Ask if you're interested
Back in the day, if we guessed a system wrong, it was usually because the question was genuinely interesting in another system. Then we'd repost the question we thought it was and the answers based on that system and the question for the OPs real system would also get answered and we'd end up with two (or, well, at least one) decent q&a's. Or, at least, that's how it went when things went best.

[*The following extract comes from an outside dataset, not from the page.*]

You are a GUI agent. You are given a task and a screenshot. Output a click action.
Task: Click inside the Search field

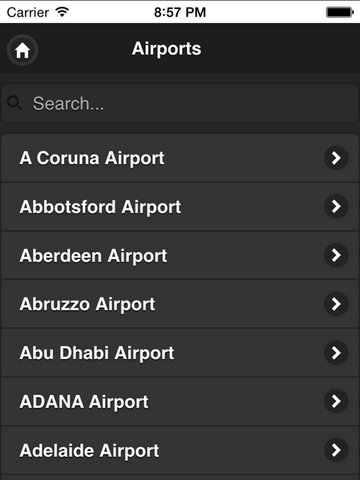click(180, 103)
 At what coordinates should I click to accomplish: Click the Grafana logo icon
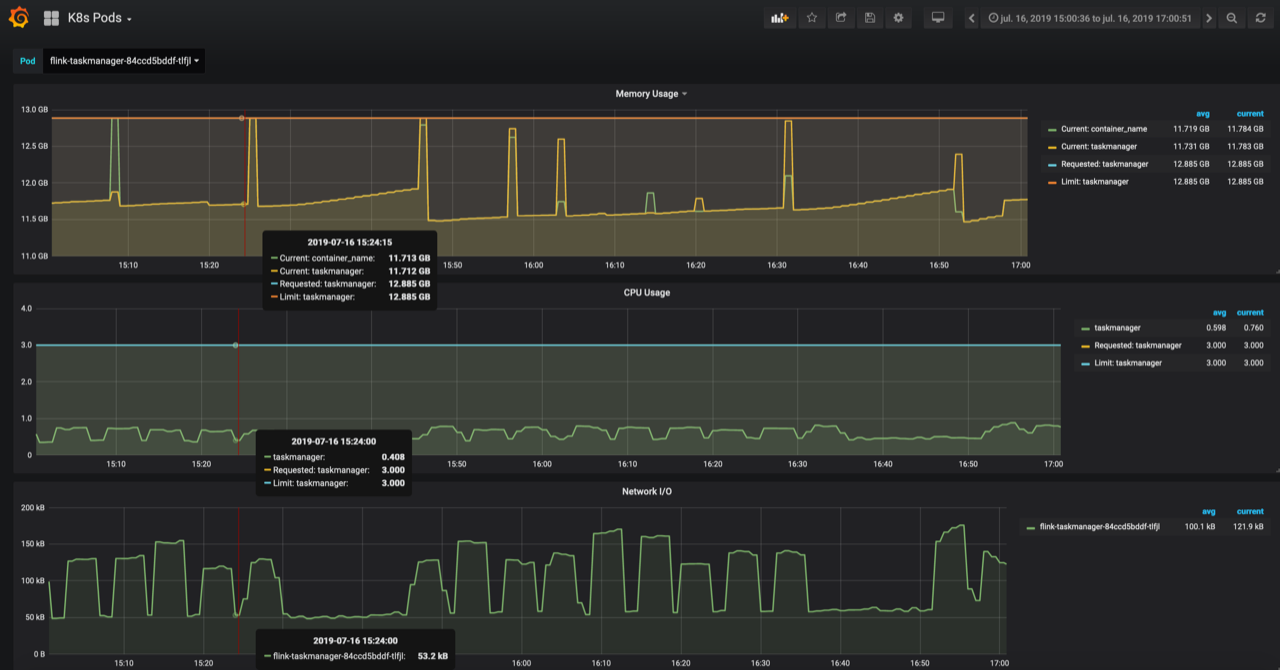click(x=18, y=18)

Similarly, if you have a genuinely interesting question in mind in response to reading a putatively 'unclear' question, you shouldn't let the fact you think that's what the OP is asking already prevent you from asking it separately-- that would assume you can correctly guess the system. Instead, assume that you may have not correctly guessed the system, and so your question isn't a dupe and doesn't prevent the OP's question from being re-opened, provided they actually secretly meant a different game that just happens to match very closely all the indicators you were looking for to tell it was the game you were thinking of, possibly down to an abbreviated form of the name, publication year, book titles, and trademarked and copyrighted materials/branding.
Asking helps new users
Besides making fake sense in our legal paradigm for system-tag-handling, this also makes actual sense. While you seem to think that having their question asked by a different user will put people off from this site, I can tell you from direct experience that it is actually the exact opposite situation. Every time I have stepped in and re-asked a new user's question with a complete and substantial rewrite to the point that it would not be an acceptable edit, they have been quite grateful. New users don't care that much about rep, they care about getting their actual real-life problems solved, and re-asking their questions for them when they are overwhelmed by our site's frankly rediculous treatment of new users and the effort required to proceed is very large for them saves them a great deal of tribulation, teaches them how to use the site way better than just making them do it themselves all the time does (for all the 'they'll learn best by doing' out there, actually giving people examples and explaining how it's done and why is still a significant part of how we do it in schools for a reason), and gets them the answer they need right now in the simplest fashion.
An example of this in practice is: How to make your players hate your villain, but not your game
It wasn't the user's first question, mind you, but it was pretty early in their learning process here.